Recount ordered for Dosanjh's Vancouver South riding
Last Updated: Thursday, October 16, 2008 | 5:43 PM PT
CBC News
Liberal Ujjal Dosanjh was elected to Parliament in both the 2004 and 2006 elections. He fought a nail-biter of a race on Tuesday. (CBC) Elections Canada has ordered a judicial recount of votes in the riding of Vancouver South, where incumbent Liberal MP Ujjal Dosanjh won a close race on Tuesday's federal election.
When electoral officials validated the results on Wednesday, the difference between the two leading candidates was officially 33 votes, less than one one-thousandth of the 42,076 ballots cast, an Elections Canada news release said Thursday.
Under the Canada Elections Act, a judicial recount is automatically required for such a narrow difference in vote totals, Elections Canada said.
As results came in on election night, Dosanjh trailed Conservative candidate Wai Young through the evening, but he overtook her at the end. Those initial, unofficial results showed the former B.C. premier taking 16,774 votes to Young's 15,995 after all 184 polls had reported.

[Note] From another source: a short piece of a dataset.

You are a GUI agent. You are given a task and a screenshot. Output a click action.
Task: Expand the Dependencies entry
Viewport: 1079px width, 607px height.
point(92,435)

But Wednesday's validated results give Dosanjh 16,101 ballots to Young's 16,068. Elections Canada did not explain the change.
A B.C. Supreme Court judge will conduct the recount, and the results will be revealed to the public after it is completed.
Judicial recounts do not deal with any issue other than how a ballot should be counted and the totals, according to Elections Canada's website.
Concerns about fraud and irregularities in the electoral process must be addressed through a contested election application.
Dosanjh was elected as a Liberal in both the 2004 and 2006 national campaigns. Before turning to federal politics, he was a provincial New Democrat and B.C. premier.